L’AGS : soumission aux Etats-Unis

Le programme AGS qui alimente la lutte est un condensé des transformations engagées par l’Otan. A la base c’est un système de gestion du champ de bataille qui permettra de suivre les mouvements des troupes au sol et de donner les informations nécessaires pour prendre des décisions très rapidement. Il s’inscrit dans une logique de corps expéditionnaire, que les militaires nomment, dans leur jargon, la “ projection de force ”. Son fonctionnement repose sur des avions et des drones équipés de radars d’observation terrestre, complétés au sol par des stations fixes et mobiles chargées de l’exploitation et de la distribution des données collectées, le tout communiquant par satellite.
Mais l’AGS a d’autres applications qui élargiront les champs d’intervention de l’Otan et de ses membres, car chacun d’eux pourra utiliser l’AGS pour ses besoins propres. L’union européenne disposera aussi d’un outil précieux dans sa quête d’une politique militaire commune, mais restera sous le contrôle des États-Unis, leaders incontestés de l’alliance.

L’AGS pourra remplir de nombreuses missions telles que les opérations de restauration et de maintien de la “ paix ” dans une zone en conflit ; l’imposition de sanctions et d’embargos à des “ pays voyous ” ; la fourniture des données nécessaires à la vérification des traités et au contrôle des armes, en particulier des armes de destruction de masse. Le tout est placé sous le patronage du, forcément vertueux, droit international, de la paix et de la démocratie. Bref le traditionnel habillage des rapports de forces internationaux favorables aux puissances dominantes, aux premiers rangs desquelles se trouvent des pays membres de l’Otan.

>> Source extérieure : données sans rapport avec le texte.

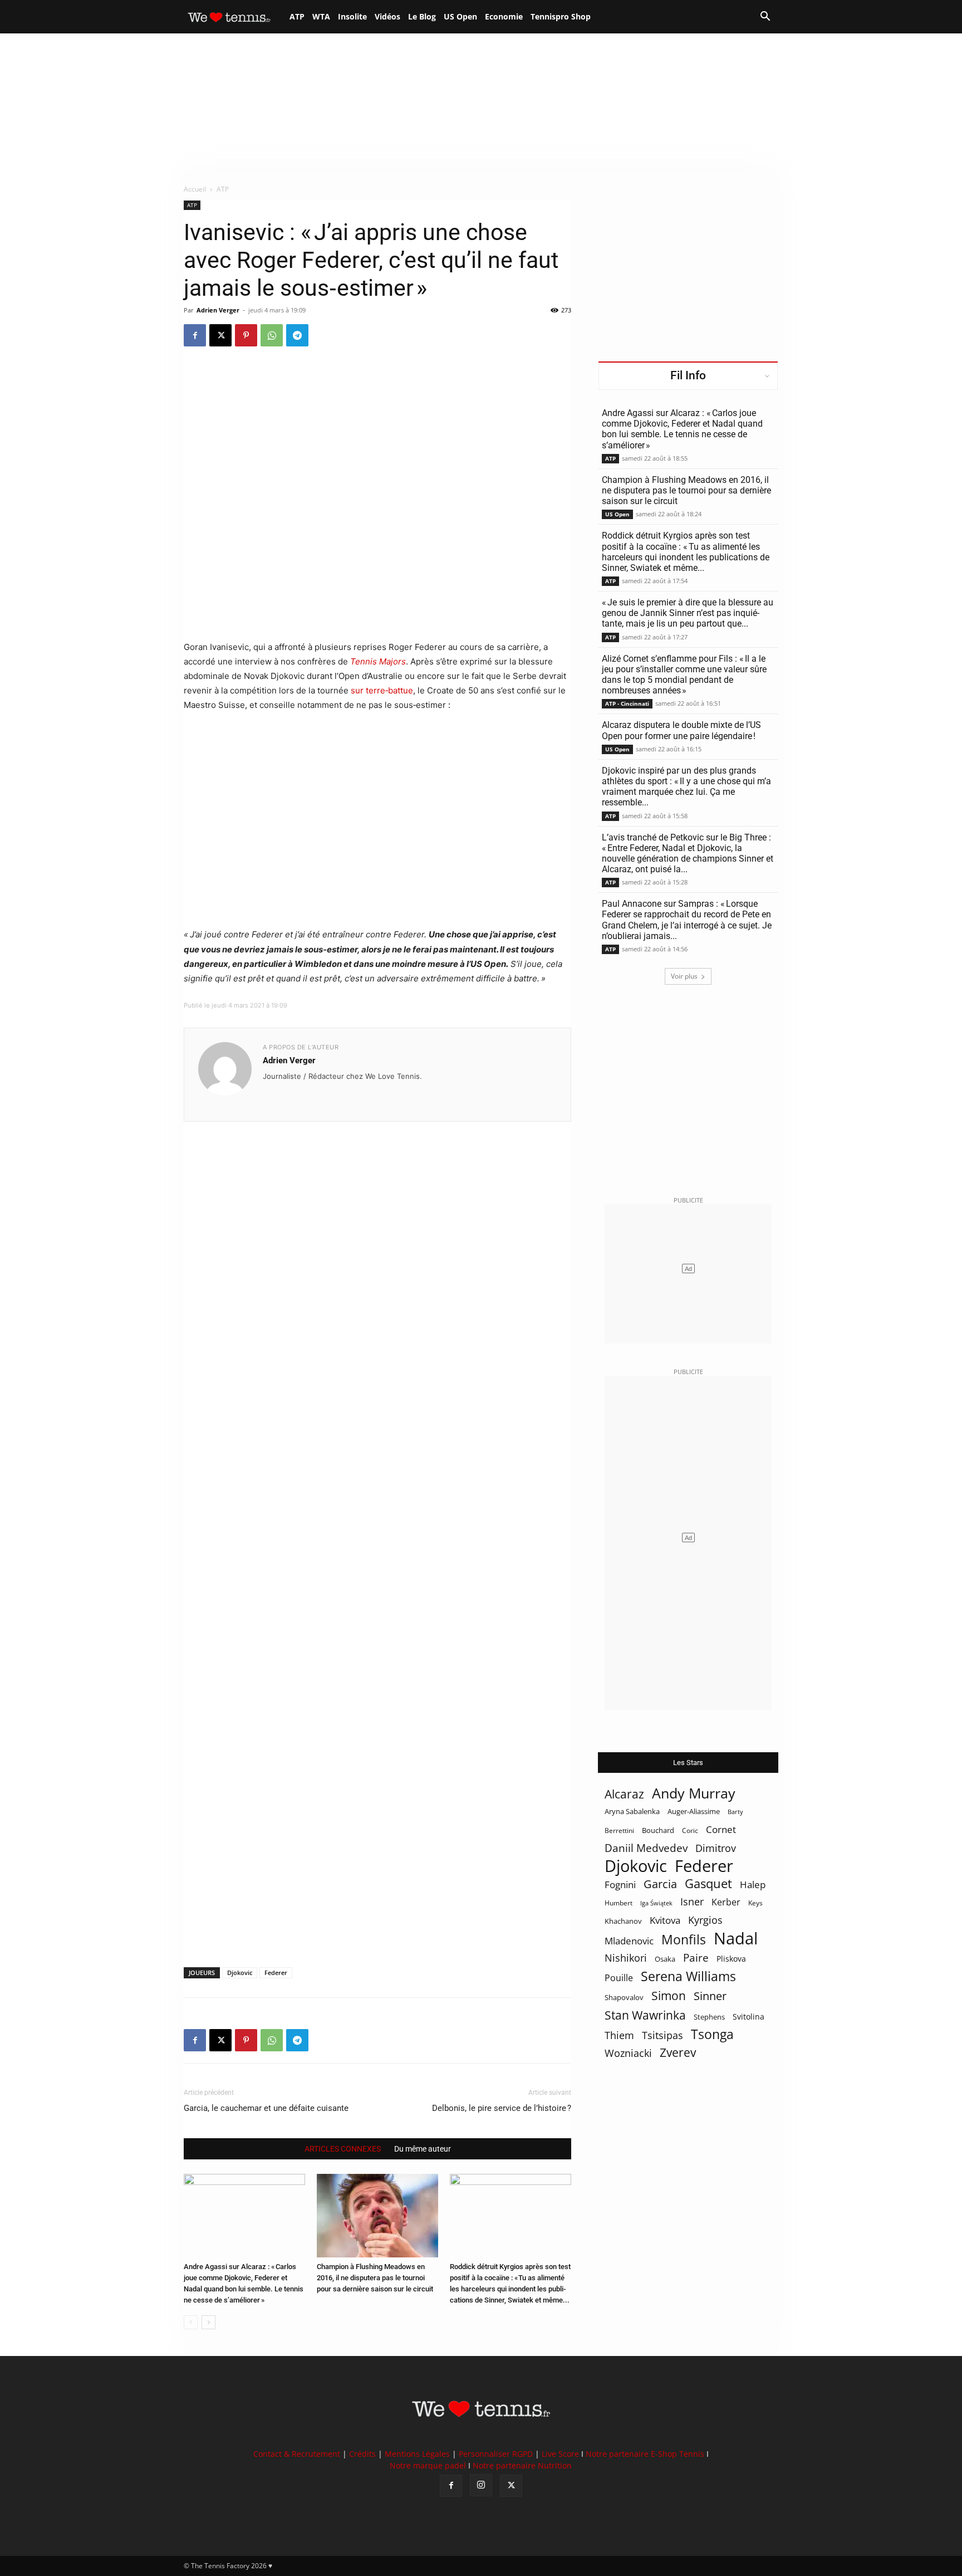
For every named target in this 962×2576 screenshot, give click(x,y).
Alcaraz (624, 1794)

Vers une militarisation de la lutte contre l’immigration

Le système servira également à lutter contre le terrorisme, le crime organisé et l’immigration illégale. Une fois de plus, l’amalgame entre l’immigration et le terrorisme ou la criminalité est utilisé pour stigmatiser les personnes qui fuient la misère et pour justifier une escalade répressive toujours plus inquiétante. En se dotant de cet outil, la forteresse Europe fait le choix de suivre le chemin déjà tracé par les États-Unis à sa frontière avec le Mexique : blinder les frontières qui séparent les pays riches des pays pauvres, au moyen de murs physiques et électroniques, baptisés barrière ou clôture de sécurité. Il viendra renforcer les dispositifs déjà existant comme le Système intégré de surveillance extérieure qui vise à dissuader les migrant-e-s d’entrer en Europe par l’Espagne.

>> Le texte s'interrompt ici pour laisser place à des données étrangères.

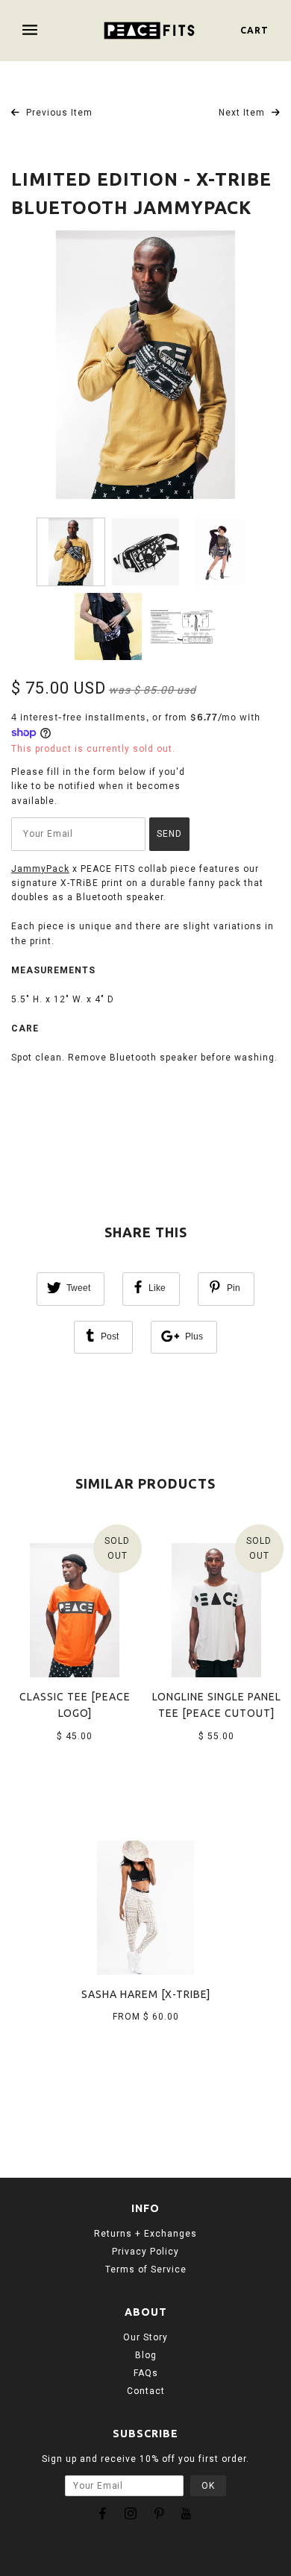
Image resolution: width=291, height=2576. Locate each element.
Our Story (145, 2337)
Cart (254, 30)
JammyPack (40, 869)
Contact (146, 2391)
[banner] (149, 30)
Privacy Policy (145, 2251)
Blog (146, 2355)
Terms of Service (146, 2269)
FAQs (146, 2373)
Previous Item (58, 112)
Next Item (243, 112)
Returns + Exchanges (145, 2233)
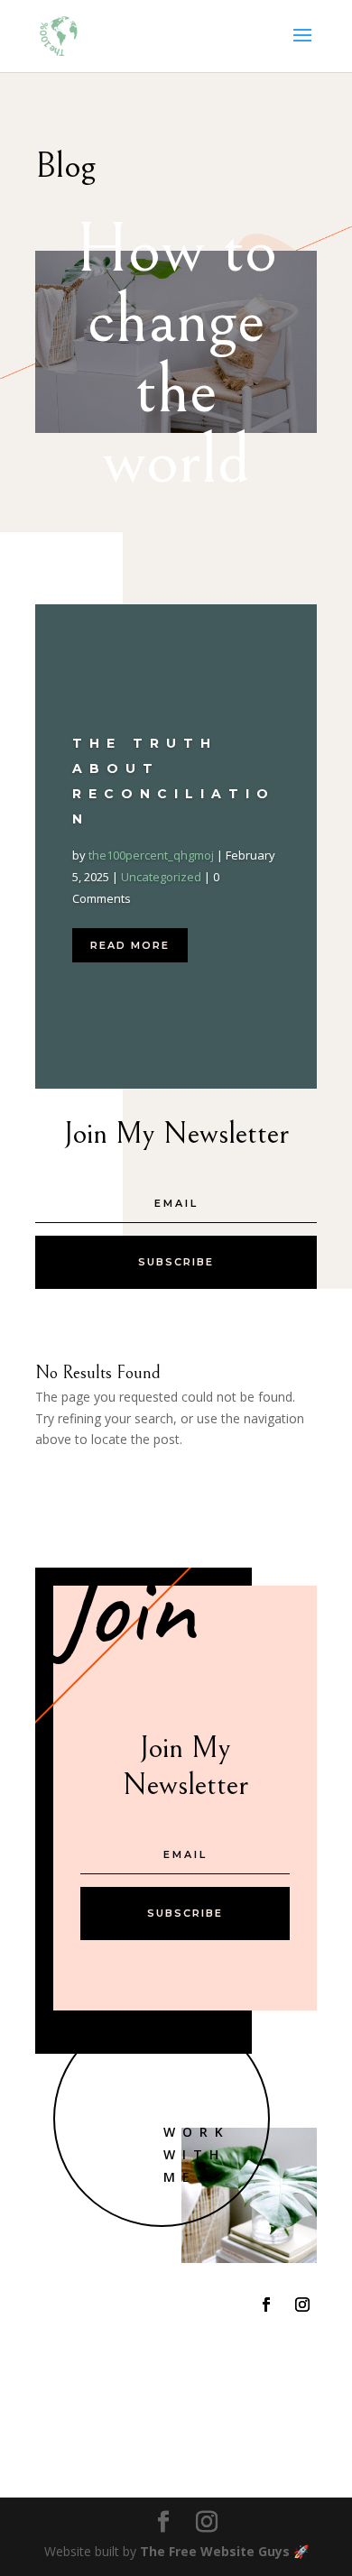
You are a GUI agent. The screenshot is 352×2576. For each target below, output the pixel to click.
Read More (130, 945)
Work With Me (196, 2154)
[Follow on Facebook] (266, 2304)
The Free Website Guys (215, 2551)
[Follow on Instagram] (302, 2304)
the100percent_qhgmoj (151, 855)
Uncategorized (161, 877)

Cela va de pair avec une implication croissante des forces armées dans la gestion des flux migratoires. La force navale Active Endeavour, créée après le 11 septembre 2001 pour lutter contre le terrorisme en Méditerranée, a vu ses missions s’accroître au cours des années. Aujourd’hui, elle combat aussi l’immigration illégale.

Le développement de l’AGS montre la direction que prend le “ Dialogue méditerranéen ” voulu par l’Otan, car son fonctionnement impliquera certainement les États d’Afrique du Nord. Le système détectera les passages de migrant-e-s et les forces répressives locales seront chargées de les intercepter, de les mettre dans des camps puis de les expulser, le tout avec une aide financière de l’union européenne. Les navires d’Active Endeavour traqueront celles et ceux qui passeront entre les mailles du filet.

Comme on le voit le mouvement contre l’implantation du centre nerveux de l’AGS à Séville a une importance qui dépasse largement le cadre du pays. Il est urgent de s’engager dans cette lutte aux côtés des Espagnol-e-s, de tisser des liens avec les Tchèques et les Polonais qui résistent à l’implantation de missiles anti-missiles dans leurs pays, de soutenir les Italiens et les italiennes, qui refusent la construction d’une base étasunienne à Vicence, d’œuvrer à la convergence de ces luttes dans un front international contre le militarisme. Dans cette perspective, la mobilisation en juin contre le sommet du G8 qui se tiendra à Rostock en Allemagne est une occasion à ne pas manquer.